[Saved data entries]
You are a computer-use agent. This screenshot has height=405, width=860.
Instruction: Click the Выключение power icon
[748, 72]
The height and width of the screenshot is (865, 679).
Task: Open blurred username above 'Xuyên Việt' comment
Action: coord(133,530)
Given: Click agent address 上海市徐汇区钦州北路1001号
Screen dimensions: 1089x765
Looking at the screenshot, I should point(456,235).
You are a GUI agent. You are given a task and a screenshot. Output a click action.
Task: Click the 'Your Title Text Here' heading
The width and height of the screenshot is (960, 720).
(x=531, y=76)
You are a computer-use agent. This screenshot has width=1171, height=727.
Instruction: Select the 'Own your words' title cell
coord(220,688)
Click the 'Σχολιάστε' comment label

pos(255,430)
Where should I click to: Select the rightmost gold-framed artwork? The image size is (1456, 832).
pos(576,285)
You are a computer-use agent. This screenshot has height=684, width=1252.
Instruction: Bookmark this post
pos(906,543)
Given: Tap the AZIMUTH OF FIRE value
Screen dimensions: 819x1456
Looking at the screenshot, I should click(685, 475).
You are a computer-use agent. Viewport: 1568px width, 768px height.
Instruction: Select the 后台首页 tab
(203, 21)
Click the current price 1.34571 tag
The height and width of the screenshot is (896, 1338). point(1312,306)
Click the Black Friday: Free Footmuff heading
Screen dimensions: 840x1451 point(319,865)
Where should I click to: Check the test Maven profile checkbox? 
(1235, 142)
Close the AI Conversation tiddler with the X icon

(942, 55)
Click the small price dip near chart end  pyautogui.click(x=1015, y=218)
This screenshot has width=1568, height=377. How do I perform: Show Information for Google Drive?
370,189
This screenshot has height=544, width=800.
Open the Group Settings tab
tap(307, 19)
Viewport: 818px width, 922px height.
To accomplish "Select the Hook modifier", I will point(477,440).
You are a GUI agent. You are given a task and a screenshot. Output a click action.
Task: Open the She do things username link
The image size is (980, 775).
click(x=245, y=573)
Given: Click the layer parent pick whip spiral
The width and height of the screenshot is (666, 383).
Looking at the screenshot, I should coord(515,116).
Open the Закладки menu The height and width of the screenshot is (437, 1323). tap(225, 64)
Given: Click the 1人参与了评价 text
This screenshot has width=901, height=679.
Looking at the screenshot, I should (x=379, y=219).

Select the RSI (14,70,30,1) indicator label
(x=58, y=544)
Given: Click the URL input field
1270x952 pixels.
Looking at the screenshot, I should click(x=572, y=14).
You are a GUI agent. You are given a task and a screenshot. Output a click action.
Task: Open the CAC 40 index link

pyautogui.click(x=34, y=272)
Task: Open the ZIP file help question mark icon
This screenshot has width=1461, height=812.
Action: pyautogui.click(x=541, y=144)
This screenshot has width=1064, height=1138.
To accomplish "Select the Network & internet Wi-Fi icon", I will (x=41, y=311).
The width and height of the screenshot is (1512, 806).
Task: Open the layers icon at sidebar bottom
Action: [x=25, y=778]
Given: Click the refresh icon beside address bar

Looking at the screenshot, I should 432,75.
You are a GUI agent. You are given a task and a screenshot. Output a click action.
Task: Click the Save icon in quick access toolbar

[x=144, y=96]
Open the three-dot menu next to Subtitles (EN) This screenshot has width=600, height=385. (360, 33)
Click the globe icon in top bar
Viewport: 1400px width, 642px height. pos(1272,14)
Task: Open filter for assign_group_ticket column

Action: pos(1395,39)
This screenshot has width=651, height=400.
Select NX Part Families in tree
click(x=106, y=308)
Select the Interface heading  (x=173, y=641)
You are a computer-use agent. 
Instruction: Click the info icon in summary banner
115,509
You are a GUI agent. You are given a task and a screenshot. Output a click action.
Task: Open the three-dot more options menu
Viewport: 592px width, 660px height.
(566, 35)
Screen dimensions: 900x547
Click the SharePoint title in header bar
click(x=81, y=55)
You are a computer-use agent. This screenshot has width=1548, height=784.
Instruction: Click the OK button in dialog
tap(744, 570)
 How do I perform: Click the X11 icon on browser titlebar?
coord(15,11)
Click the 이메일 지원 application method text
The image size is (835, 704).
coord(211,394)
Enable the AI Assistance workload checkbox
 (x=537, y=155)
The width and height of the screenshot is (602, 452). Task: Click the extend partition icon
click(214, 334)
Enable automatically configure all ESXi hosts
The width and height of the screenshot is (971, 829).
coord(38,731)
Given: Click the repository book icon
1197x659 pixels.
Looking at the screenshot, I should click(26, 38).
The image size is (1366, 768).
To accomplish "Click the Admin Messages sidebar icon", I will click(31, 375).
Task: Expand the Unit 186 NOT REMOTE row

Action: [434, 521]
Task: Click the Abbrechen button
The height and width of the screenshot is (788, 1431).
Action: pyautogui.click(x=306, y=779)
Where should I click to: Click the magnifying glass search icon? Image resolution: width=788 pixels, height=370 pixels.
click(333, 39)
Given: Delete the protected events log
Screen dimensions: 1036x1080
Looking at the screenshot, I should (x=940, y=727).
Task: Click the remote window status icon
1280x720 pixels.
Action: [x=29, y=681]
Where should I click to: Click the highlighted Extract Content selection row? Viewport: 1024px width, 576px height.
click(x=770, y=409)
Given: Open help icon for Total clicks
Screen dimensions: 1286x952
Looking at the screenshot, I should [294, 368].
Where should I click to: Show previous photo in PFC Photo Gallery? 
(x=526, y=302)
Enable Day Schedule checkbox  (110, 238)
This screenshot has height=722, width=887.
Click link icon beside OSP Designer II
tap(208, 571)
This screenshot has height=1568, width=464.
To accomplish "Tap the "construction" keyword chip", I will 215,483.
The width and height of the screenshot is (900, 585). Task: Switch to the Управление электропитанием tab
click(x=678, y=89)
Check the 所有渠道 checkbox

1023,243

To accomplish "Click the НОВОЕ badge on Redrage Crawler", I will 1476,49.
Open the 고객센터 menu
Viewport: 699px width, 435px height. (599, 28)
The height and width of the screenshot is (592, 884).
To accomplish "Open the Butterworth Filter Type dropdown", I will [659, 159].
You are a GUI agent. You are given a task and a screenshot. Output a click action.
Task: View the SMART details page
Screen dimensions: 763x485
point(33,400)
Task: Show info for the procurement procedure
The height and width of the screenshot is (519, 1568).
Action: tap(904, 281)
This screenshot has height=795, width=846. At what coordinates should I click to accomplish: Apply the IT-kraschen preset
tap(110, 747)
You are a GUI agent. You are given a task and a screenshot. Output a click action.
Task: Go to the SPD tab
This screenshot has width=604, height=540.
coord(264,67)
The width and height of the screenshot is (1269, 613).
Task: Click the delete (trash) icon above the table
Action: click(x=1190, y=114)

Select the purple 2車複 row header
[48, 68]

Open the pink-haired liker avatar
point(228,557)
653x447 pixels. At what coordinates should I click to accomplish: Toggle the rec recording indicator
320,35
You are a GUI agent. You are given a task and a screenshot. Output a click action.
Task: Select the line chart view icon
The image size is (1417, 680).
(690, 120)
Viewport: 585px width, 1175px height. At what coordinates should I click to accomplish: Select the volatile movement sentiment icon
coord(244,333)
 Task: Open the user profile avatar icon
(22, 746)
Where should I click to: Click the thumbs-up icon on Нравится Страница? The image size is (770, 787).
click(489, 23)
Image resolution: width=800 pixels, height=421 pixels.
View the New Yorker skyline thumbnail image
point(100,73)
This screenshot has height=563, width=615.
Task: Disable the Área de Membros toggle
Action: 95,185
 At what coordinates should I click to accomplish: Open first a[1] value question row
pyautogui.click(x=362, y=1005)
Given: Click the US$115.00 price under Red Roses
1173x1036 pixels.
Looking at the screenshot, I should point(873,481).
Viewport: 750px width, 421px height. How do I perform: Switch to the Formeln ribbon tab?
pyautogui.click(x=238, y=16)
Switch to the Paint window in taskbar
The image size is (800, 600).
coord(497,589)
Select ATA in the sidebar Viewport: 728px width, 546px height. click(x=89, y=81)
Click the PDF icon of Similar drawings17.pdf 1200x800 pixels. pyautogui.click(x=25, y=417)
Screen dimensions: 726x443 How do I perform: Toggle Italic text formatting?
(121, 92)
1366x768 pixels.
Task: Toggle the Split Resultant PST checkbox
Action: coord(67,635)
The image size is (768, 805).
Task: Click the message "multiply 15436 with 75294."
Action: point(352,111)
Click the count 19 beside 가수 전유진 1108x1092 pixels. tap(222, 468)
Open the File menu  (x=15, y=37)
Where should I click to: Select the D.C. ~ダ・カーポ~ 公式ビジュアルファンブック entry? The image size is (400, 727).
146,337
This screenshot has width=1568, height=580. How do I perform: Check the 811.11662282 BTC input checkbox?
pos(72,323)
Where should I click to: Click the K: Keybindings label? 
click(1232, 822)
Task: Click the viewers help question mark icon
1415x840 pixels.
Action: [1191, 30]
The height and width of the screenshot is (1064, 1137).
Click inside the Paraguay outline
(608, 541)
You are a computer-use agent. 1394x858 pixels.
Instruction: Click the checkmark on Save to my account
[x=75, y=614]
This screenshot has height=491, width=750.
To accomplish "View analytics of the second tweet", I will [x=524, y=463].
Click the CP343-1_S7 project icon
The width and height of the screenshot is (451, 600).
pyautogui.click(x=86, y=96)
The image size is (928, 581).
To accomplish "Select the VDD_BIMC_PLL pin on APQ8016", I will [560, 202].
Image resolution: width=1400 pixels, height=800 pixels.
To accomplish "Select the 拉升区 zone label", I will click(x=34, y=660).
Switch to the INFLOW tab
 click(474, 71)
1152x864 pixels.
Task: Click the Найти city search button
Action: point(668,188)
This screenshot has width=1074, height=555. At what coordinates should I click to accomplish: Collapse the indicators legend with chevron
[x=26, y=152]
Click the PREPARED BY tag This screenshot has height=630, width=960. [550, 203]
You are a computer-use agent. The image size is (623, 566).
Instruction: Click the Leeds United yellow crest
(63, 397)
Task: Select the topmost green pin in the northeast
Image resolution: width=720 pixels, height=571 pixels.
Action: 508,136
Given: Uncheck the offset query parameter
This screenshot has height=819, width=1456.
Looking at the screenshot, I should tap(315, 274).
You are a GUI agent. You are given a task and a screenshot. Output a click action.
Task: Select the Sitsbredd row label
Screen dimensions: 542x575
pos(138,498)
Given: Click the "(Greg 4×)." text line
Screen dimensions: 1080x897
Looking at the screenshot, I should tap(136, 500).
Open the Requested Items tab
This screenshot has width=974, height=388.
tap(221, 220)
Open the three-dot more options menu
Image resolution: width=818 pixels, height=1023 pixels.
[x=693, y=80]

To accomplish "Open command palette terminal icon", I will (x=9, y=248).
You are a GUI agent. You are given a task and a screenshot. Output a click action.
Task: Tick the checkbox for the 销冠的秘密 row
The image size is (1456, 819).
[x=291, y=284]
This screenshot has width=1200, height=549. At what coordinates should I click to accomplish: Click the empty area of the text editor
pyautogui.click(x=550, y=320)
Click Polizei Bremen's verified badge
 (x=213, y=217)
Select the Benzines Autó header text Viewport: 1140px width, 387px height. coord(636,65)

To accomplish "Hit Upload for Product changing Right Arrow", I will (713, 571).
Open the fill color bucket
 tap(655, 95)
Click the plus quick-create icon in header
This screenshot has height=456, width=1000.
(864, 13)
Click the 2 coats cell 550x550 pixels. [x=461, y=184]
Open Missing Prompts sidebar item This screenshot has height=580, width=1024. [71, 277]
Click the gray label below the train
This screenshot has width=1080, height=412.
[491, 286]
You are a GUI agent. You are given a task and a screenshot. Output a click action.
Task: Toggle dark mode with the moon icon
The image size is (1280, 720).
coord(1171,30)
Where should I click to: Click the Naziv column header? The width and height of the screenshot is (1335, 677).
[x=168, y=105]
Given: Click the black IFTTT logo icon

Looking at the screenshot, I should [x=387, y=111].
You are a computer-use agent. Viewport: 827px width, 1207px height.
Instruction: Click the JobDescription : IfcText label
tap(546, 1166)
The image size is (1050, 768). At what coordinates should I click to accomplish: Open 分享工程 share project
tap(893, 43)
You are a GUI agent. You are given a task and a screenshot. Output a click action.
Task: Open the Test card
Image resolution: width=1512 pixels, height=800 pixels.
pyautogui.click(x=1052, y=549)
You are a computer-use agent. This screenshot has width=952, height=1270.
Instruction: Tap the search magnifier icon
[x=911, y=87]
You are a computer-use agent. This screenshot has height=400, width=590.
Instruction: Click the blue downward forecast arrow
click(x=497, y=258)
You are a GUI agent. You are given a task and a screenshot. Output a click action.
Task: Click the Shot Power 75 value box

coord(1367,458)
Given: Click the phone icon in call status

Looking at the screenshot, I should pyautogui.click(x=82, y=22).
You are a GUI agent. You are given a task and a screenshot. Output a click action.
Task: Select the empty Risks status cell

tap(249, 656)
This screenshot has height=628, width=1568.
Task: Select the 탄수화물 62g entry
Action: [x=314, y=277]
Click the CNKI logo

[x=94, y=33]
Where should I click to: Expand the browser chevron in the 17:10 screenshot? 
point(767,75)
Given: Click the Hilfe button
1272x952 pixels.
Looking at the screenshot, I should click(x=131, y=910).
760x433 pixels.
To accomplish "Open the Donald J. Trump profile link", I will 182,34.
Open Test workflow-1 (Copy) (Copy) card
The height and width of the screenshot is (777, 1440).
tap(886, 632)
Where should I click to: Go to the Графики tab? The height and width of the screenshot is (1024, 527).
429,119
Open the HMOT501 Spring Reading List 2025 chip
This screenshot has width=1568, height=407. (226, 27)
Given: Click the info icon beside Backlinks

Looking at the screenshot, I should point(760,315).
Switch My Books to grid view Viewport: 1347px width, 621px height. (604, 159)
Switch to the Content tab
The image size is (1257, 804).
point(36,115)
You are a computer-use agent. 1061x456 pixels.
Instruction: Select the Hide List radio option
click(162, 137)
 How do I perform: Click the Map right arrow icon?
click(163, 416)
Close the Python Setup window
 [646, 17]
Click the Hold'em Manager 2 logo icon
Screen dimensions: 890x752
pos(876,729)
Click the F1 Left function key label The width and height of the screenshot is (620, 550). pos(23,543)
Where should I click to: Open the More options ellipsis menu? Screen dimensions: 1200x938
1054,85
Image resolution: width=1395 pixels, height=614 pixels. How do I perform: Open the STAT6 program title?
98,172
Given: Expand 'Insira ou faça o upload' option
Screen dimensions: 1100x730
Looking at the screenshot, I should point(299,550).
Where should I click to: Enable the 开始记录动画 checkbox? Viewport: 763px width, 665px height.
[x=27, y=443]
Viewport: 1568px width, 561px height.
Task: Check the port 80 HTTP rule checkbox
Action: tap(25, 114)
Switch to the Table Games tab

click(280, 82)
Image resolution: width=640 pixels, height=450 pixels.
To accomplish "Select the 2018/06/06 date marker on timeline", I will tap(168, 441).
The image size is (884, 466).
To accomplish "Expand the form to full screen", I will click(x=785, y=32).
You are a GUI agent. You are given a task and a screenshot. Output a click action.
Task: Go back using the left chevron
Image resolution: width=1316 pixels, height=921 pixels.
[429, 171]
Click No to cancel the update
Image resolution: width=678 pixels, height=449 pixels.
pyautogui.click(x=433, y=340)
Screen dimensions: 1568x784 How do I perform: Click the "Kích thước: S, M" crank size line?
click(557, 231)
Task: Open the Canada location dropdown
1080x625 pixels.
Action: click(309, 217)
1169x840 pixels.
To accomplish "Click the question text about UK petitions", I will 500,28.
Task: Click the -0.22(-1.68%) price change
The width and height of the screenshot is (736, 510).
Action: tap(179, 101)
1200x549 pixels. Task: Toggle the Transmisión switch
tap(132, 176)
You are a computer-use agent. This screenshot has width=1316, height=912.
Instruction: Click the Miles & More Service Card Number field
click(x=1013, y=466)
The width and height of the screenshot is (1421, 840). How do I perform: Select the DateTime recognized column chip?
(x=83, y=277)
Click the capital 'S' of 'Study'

WORK ITEM:
Return each line from the data where the string "chart" can be found.

WRITTEN ANSWER:
Click the small price dip near chart end  pyautogui.click(x=1015, y=218)
Task: Select the line chart view icon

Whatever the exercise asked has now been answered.